### Material supplied

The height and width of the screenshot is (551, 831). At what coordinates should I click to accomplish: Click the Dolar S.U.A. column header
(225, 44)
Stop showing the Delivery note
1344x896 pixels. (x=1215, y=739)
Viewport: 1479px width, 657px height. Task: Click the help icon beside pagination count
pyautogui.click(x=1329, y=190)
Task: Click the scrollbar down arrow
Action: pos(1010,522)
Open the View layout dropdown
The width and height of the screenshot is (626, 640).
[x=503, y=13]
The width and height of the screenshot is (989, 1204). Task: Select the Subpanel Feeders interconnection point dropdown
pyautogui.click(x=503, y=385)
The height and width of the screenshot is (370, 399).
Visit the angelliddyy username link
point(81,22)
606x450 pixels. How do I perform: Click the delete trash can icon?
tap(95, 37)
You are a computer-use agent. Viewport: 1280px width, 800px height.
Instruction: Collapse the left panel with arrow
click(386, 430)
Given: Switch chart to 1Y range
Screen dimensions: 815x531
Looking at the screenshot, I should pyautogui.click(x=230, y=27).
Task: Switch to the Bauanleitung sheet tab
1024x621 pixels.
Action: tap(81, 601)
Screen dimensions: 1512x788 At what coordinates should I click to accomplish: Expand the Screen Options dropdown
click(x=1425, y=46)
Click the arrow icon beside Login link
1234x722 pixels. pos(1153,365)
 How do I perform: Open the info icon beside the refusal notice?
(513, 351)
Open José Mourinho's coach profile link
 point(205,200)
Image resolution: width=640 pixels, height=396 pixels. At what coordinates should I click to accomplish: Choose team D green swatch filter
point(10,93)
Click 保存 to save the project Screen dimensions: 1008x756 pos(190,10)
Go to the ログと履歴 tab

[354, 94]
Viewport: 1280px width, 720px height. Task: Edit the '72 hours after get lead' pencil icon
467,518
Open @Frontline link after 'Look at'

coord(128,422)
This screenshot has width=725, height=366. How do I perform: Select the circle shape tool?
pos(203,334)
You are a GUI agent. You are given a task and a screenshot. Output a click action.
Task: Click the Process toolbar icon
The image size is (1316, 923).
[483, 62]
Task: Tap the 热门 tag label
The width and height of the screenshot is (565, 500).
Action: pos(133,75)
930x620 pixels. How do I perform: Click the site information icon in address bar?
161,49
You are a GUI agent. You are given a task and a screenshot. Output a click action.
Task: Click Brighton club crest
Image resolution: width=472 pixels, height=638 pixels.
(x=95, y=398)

######

What is needed:
Copy each line of the data exactly, please.

Your response:
The height and width of the screenshot is (551, 831). At what coordinates should I click to accomplish: Click the Dolar S.U.A. column header
(225, 44)
Stop showing the Delivery note
1344x896 pixels. (x=1215, y=739)
Viewport: 1479px width, 657px height. Task: Click the help icon beside pagination count
pyautogui.click(x=1329, y=190)
Task: Click the scrollbar down arrow
Action: pos(1010,522)
Open the View layout dropdown
The width and height of the screenshot is (626, 640).
[x=503, y=13]
The width and height of the screenshot is (989, 1204). Task: Select the Subpanel Feeders interconnection point dropdown
pyautogui.click(x=503, y=385)
The height and width of the screenshot is (370, 399).
Visit the angelliddyy username link
point(81,22)
606x450 pixels. How do I perform: Click the delete trash can icon?
tap(95, 37)
You are a computer-use agent. Viewport: 1280px width, 800px height.
Instruction: Collapse the left panel with arrow
click(386, 430)
Given: Switch chart to 1Y range
Screen dimensions: 815x531
Looking at the screenshot, I should pyautogui.click(x=230, y=27).
Task: Switch to the Bauanleitung sheet tab
1024x621 pixels.
Action: tap(81, 601)
Screen dimensions: 1512x788 At what coordinates should I click to accomplish: Expand the Screen Options dropdown
click(x=1425, y=46)
Click the arrow icon beside Login link
1234x722 pixels. pos(1153,365)
 How do I perform: Open the info icon beside the refusal notice?
(513, 351)
Open José Mourinho's coach profile link
 point(205,200)
Image resolution: width=640 pixels, height=396 pixels. At what coordinates should I click to accomplish: Choose team D green swatch filter
point(10,93)
Click 保存 to save the project Screen dimensions: 1008x756 pos(190,10)
Go to the ログと履歴 tab

[354, 94]
Viewport: 1280px width, 720px height. Task: Edit the '72 hours after get lead' pencil icon
467,518
Open @Frontline link after 'Look at'

coord(128,422)
This screenshot has width=725, height=366. How do I perform: Select the circle shape tool?
pos(203,334)
You are a GUI agent. You are given a task and a screenshot. Output a click action.
Task: Click the Process toolbar icon
The image size is (1316, 923).
[483, 62]
Task: Tap the 热门 tag label
The width and height of the screenshot is (565, 500).
Action: pos(133,75)
930x620 pixels. How do I perform: Click the site information icon in address bar?
161,49
You are a GUI agent. You are given a task and a screenshot. Output a click action.
Task: Click Brighton club crest
Image resolution: width=472 pixels, height=638 pixels.
(x=95, y=398)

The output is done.